That's it. No middleware, no decorators, no extra API calls in your code.


Supported Providers

Provider Method Notes
OpenAI tl.openai() / tl.async_openai() Requires OPENAI_API_KEY
Anthropic tl.anthropic() / tl.async_anthropic() Requires ANTHROPIC_API_KEY
Ollama (local) tl.ollama() Uses OpenAI-compat layer
Any client tl.wrap(client) Custom base URLs, Azure, proxies

Usage Modes

Mode 1 — Wrap a provider client

The most common mode. Your API key goes directly to the provider; tokendetective only intercepts the response to log token counts.

# OpenAI
client   = tl.openai()
response = client.chat.completions.create(
    model="gpt-4o-mini",
    messages=[{"role": "user", "content": "Hello!"}],
)

# Anthropic
claude = tl.anthropic()
msg    = claude.messages.create(
    model     = "claude-3-5-haiku-20241022",
    max_tokens= 256,
    messages  = [{"role": "user", "content": "Hello!"}],
)

# Ollama (local)
client   = tl.ollama()
response = client.chat.completions.create(
    model="llama3.2",
    messages=[{"role": "user", "content": "Hello!"}],
)

Mode 2 — Bring your own client

Already have a configured client? Wrap it directly:

from openai import OpenAI

my_client = OpenAI(
    api_key  = "sk-...",
    base_url = "https://your-azure-endpoint.openai.azure.com/",
)
tracked = tl.wrap(my_client)

Mode 3 — Manual logging

Have token counts from LangChain, LlamaIndex, or a custom HTTP client? Log manually:

tl.log(
    model      = "gpt-4o-mini",
    tokens_in  = 512,
    tokens_out = 128,
    latency_ms = 340.5,
    query_text = "Summarise this document…",
)

Constructor Reference

TokenLens(
    api_key        : str,
    base_url       : str   = None,      # reads TOKENLENS_URL env var, falls back to https://13.126.130.56.nip.io
    application    : str   = "tokenlens-sdk",
    agent_name     : str   = "tokenlens-agent",
    background     : bool  = True,
    timeout        : float = 10.0,
    raise_on_error : bool  = False,
)
Parameter Type Default Description
api_key str required Your tl- API key from the TokenLens dashboard
base_url str env / default Backend URL. Reads TOKENLENS_URL from .env, falls back to the hosted server
application str "tokenlens-sdk" App label shown in the dashboard
agent_name str "tokenlens-agent" Agent label shown in the Agent Runs page
background bool True Fire-and-forget (non-blocking). Set False to block and return the log result
timeout float 10.0 HTTP timeout in seconds for log requests
raise_on_error bool False Raise LoggingError on failure instead of silently logging a warning

Method Reference

tl.openai(**kwargs) / tl.async_openai(**kwargs)

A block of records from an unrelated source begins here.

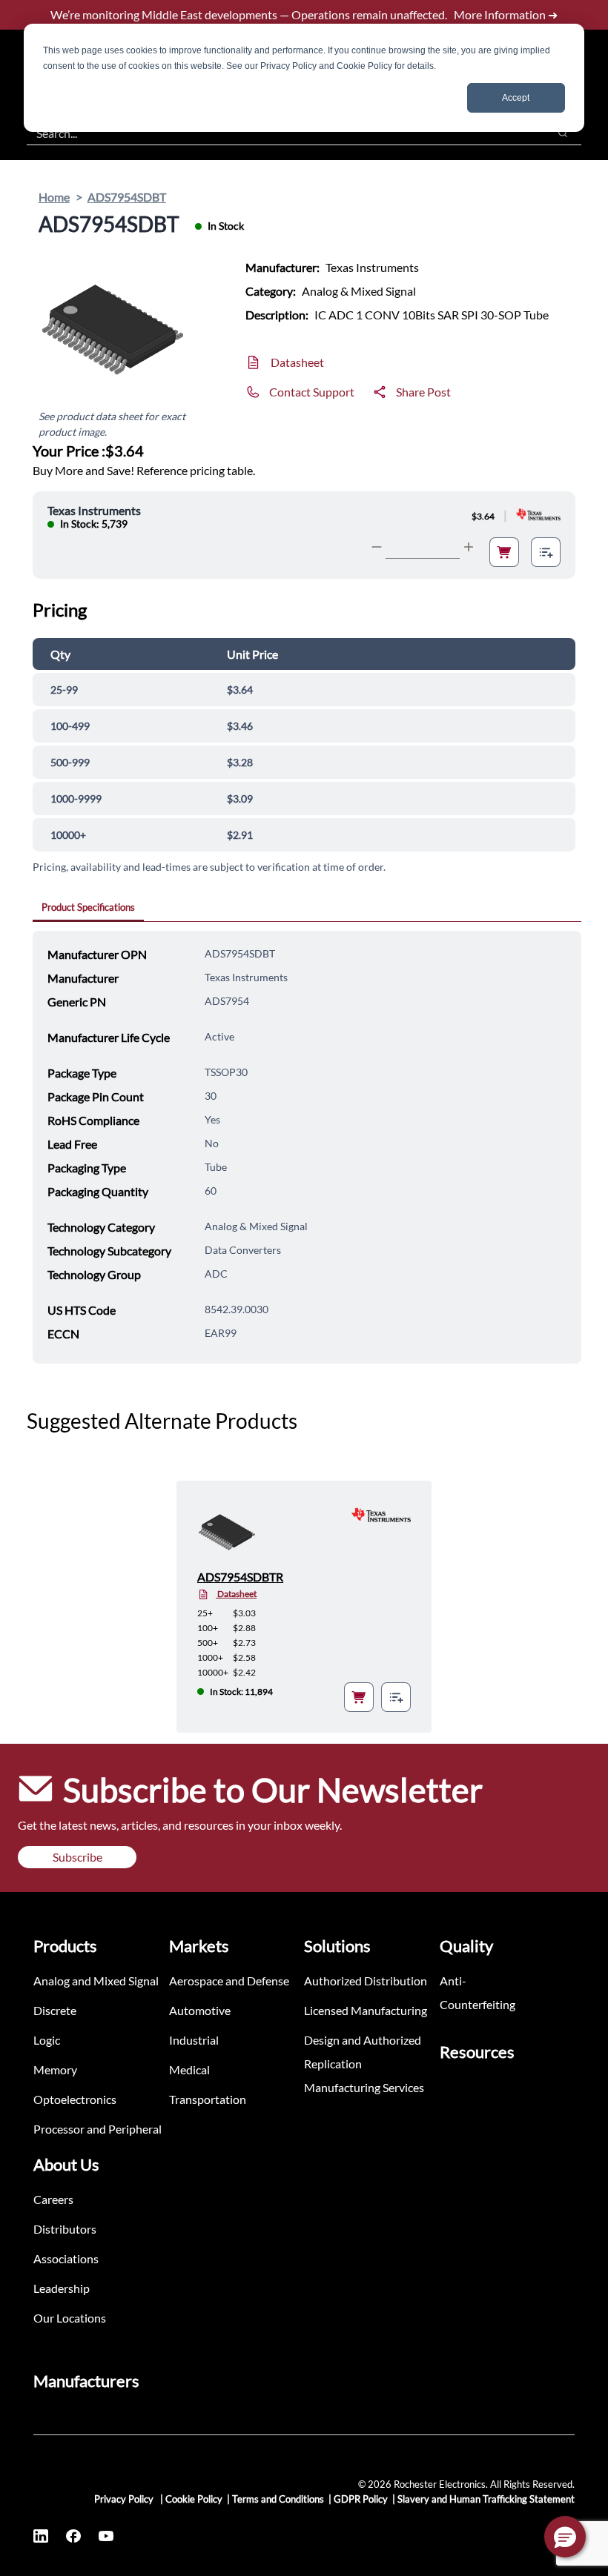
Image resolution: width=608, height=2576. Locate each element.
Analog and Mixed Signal (96, 1981)
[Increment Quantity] (469, 547)
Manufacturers (86, 2381)
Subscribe (77, 1857)
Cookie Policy (193, 2499)
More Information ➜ (506, 14)
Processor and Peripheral (97, 2129)
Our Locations (69, 2318)
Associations (66, 2258)
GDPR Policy (361, 2499)
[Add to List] (546, 552)
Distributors (64, 2229)
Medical (189, 2069)
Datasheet (297, 362)
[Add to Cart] (504, 552)
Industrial (194, 2040)
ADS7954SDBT (126, 197)
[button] (565, 2536)
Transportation (207, 2099)
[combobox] (279, 133)
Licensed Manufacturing (365, 2010)
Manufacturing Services (364, 2087)
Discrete (54, 2010)
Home (54, 197)
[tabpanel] (307, 1147)
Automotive (200, 2010)
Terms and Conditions (278, 2499)
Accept (515, 98)
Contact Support (311, 392)
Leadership (61, 2288)
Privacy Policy (125, 2499)
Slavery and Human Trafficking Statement (486, 2499)
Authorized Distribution (365, 1981)
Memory (55, 2069)
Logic (46, 2040)
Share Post (423, 392)
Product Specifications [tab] (88, 907)
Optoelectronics (74, 2099)
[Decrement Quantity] (377, 547)
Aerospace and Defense (229, 1981)
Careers (53, 2199)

Create a tracked OpenAI client. All kwargs are forwarded to OpenAI().

tl.anthropic(**kwargs) / tl.async_anthropic(**kwargs)

Create a tracked Anthropic client.

tl.ollama(base_url=None, **kwargs)

Create a tracked Ollama client. Defaults to OLLAMA_HOST env var or http://localhost:11434.

tl.wrap(client)

Wrap any existing provider client instance. Supports openai.OpenAI, openai.AsyncOpenAI, anthropic.Anthropic, anthropic.AsyncAnthropic.

tl.log(*, model, tokens_in, tokens_out, latency_ms, query_text=None, response_text=None, application=None)

Manually log one AI request. Returns None in background mode, or {"usage_id", "cost_usd", "cost_inr"} when background=False.

await tl.alog(...)

Async version of log(). Always awaits and returns the response dict.


Async Support

import asyncio
from tokenlens import TokenLens

tl = TokenLens(api_key="tl-...")

async def main():
    # Async OpenAI
    client   = tl.async_openai()
    response = await client.chat.completions.create(
        model="gpt-4o-mini",
        messages=[{"role": "user", "content": "Hello!"}],
    )
    print(response.choices[0].message.content)

    # Async manual log
    result = await tl.alog(
        model="gpt-4o-mini", tokens_in=150, tokens_out=42, latency_ms=500.0
    )
    print(result)  # {"usage_id": "…", "cost_usd": 0.000027, "cost_inr": 0.0023}

asyncio.run(main())

Manual Logging

Use tl.log() when you already have token counts from any source:

# Fire-and-forget (default)
tl.log(
    model      = "my-custom-llm",
    tokens_in  = 1024,
    tokens_out = 256,
    latency_ms = 820.0,
    query_text = "User query here",
)

# Blocking — get cost back immediately
tl2 = TokenLens(api_key="tl-...", background=False)
result = tl2.log(model="gpt-4o-mini", tokens_in=150, tokens_out=42, latency_ms=500)
print(result)
# {"usage_id": "uuid…", "cost_usd": 0.00002745, "cost_inr": 0.00233325}

Local Cost Utilities

Calculate cost locally without any network call:

from tokenlens.pricing import compute_cost, list_models

cost = compute_cost("gpt-4o-mini", tokens_in=1500, tokens_out=420)
print(cost)
# {"usd": 0.000477, "inr": 0.040545}

# Custom exchange rate
cost = compute_cost("gpt-4o-mini", tokens_in=1500, tokens_out=420, usd_to_inr=84.5)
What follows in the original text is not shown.